[Target pointing data]
>>>

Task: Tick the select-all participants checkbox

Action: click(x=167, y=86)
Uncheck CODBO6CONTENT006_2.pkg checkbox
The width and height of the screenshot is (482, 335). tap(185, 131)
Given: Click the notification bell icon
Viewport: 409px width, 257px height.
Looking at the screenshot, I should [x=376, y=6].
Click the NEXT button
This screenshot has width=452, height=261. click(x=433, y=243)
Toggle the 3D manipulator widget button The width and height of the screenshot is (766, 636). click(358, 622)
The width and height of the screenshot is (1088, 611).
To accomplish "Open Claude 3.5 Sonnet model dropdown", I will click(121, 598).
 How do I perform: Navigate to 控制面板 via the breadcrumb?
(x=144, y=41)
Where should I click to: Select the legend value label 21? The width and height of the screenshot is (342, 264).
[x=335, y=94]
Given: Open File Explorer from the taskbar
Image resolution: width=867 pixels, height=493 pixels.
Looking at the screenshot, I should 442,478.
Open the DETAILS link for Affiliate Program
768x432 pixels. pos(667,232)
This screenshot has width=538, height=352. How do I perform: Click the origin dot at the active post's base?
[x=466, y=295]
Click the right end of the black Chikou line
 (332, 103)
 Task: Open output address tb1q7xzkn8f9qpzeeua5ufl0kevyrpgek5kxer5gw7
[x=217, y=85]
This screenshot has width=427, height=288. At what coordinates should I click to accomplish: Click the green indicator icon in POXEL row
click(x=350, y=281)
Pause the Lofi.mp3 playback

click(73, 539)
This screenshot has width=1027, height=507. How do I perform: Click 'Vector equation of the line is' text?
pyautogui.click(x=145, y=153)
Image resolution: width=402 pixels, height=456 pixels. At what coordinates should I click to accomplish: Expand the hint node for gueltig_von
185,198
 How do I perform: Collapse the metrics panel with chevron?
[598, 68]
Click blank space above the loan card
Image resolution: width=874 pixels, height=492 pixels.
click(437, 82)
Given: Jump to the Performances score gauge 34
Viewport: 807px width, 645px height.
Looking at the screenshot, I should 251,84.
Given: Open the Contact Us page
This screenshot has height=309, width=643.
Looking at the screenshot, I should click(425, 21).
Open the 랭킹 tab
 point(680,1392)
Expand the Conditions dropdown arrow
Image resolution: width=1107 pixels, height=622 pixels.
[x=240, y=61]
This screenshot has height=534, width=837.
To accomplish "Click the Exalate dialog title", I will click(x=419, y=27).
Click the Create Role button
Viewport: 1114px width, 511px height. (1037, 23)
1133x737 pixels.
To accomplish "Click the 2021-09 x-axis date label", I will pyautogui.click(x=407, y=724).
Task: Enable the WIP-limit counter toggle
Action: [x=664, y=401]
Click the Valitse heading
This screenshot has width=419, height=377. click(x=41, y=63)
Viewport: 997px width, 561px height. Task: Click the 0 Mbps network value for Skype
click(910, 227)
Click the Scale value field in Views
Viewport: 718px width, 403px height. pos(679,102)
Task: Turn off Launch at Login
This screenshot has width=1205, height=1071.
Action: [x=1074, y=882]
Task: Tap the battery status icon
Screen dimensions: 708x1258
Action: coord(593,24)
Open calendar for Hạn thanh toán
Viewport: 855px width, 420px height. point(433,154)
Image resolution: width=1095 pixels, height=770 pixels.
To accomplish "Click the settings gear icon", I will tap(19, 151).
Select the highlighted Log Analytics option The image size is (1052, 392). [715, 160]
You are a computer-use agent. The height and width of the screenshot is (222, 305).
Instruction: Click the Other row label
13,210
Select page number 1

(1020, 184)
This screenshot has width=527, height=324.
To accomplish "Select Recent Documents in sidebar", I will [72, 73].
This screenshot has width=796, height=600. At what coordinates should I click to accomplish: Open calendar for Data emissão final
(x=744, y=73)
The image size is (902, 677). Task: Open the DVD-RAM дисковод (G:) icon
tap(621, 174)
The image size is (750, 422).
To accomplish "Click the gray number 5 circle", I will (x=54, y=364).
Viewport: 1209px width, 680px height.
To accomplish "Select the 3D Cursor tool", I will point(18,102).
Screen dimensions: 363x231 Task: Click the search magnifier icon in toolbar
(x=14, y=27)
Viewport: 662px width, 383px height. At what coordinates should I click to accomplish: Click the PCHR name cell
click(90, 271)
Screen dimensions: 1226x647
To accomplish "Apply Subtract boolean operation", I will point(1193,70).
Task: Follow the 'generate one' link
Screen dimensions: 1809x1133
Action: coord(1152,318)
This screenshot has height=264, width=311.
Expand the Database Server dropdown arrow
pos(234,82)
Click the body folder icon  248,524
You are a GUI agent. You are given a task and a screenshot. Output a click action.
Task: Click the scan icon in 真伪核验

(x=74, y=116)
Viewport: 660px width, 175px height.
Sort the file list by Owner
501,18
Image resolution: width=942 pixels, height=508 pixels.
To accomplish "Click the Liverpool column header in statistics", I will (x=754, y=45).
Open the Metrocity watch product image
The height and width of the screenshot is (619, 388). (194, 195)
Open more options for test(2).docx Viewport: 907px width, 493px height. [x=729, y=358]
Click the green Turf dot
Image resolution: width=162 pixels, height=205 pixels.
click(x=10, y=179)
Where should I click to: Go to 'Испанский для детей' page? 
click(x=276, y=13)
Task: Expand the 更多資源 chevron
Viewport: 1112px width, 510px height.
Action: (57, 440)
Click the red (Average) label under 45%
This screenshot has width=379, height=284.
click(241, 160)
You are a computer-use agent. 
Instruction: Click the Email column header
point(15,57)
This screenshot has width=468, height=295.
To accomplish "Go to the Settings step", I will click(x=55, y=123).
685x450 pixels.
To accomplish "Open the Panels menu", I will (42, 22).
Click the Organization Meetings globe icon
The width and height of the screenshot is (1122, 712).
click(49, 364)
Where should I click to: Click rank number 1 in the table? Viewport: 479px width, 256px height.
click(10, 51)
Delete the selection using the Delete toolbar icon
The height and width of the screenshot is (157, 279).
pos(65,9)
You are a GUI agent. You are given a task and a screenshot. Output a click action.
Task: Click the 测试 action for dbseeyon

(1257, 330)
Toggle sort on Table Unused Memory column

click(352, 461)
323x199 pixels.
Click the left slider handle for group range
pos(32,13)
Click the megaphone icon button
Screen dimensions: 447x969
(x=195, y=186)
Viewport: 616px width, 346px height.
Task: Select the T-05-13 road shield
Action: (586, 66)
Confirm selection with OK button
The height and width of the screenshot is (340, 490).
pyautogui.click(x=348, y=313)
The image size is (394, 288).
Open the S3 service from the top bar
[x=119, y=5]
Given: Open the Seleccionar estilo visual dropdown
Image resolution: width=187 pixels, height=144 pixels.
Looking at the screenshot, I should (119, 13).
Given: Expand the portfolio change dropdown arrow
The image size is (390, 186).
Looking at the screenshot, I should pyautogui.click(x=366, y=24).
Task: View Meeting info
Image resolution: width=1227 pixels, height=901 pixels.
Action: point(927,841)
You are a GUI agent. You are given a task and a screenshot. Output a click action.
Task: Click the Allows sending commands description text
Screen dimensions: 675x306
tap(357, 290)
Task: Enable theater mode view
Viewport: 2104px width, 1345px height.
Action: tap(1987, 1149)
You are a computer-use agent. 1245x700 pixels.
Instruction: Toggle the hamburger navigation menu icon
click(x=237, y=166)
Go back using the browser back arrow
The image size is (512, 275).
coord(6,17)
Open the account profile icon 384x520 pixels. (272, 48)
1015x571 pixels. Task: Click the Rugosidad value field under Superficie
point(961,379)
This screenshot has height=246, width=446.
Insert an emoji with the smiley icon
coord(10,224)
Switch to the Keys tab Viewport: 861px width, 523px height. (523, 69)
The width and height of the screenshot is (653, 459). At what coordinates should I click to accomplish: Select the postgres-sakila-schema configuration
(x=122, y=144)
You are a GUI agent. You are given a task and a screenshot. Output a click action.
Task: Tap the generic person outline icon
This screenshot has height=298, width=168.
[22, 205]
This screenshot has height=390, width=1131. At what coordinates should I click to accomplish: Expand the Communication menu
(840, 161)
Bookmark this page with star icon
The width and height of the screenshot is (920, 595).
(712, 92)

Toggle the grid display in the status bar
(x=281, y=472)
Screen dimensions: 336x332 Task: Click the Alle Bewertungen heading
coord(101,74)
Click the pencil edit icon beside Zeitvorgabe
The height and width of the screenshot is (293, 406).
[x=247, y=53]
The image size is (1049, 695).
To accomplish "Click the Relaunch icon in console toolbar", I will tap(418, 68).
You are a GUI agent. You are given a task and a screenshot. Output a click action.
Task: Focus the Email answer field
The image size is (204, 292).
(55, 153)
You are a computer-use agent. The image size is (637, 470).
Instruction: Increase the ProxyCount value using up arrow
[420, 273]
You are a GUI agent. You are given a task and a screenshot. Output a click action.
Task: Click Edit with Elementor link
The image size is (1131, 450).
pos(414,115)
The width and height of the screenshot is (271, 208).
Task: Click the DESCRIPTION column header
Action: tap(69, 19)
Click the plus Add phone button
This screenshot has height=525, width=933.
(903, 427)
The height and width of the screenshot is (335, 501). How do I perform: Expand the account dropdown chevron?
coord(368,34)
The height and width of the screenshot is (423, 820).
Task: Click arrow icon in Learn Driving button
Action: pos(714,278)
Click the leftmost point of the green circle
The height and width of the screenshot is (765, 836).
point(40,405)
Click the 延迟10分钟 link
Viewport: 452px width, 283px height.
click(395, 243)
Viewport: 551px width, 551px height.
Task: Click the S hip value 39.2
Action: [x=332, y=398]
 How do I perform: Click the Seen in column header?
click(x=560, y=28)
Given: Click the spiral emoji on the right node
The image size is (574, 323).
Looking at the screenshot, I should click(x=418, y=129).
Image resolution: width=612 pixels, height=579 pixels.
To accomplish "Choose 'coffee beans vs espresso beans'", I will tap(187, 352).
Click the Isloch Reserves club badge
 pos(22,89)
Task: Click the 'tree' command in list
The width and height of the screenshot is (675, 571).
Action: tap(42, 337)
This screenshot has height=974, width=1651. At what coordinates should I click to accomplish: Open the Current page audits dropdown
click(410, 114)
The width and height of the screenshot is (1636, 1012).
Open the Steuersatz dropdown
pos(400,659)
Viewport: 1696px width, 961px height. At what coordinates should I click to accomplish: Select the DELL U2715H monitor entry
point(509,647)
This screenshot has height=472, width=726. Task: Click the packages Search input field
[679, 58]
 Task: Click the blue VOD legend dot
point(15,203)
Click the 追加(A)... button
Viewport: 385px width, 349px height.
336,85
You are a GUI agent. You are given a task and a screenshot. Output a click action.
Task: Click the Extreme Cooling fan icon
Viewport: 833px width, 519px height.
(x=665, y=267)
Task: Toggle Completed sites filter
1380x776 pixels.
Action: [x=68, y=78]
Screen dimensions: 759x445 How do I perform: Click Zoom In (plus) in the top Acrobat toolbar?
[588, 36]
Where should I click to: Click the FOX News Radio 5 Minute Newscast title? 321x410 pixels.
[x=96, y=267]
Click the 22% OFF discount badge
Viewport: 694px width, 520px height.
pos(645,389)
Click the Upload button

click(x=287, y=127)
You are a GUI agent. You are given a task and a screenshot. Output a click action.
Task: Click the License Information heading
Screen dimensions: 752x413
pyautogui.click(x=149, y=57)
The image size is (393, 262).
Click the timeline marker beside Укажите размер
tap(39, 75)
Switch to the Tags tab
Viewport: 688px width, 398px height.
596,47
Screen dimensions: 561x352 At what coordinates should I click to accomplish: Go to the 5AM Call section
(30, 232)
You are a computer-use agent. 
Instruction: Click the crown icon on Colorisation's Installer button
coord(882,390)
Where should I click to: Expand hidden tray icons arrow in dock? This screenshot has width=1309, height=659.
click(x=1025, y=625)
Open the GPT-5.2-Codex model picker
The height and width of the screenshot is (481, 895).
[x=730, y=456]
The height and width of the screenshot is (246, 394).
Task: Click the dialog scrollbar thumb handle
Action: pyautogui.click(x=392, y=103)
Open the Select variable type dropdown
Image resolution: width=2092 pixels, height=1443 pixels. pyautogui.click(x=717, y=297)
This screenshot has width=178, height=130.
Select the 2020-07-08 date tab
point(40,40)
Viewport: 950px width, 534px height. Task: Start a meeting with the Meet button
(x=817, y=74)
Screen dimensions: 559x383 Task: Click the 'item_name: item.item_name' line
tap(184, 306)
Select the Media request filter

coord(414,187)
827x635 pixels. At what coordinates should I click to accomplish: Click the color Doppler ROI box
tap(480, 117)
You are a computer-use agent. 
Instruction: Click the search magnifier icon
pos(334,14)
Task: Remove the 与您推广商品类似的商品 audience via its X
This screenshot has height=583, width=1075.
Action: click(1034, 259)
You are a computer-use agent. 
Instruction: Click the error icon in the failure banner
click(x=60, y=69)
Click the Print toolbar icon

<<<

→ Your task
Could you return the stretch of the data from the line containing "Bookmark this page with star icon" through the line containing "will tap(418, 68).", copied exactly with nothing else?

→ Answer to the exercise
Bookmark this page with star icon
The width and height of the screenshot is (920, 595).
(712, 92)

Toggle the grid display in the status bar
(x=281, y=472)
Screen dimensions: 336x332 Task: Click the Alle Bewertungen heading
coord(101,74)
Click the pencil edit icon beside Zeitvorgabe
The height and width of the screenshot is (293, 406).
[x=247, y=53]
The image size is (1049, 695).
To accomplish "Click the Relaunch icon in console toolbar", I will tap(418, 68).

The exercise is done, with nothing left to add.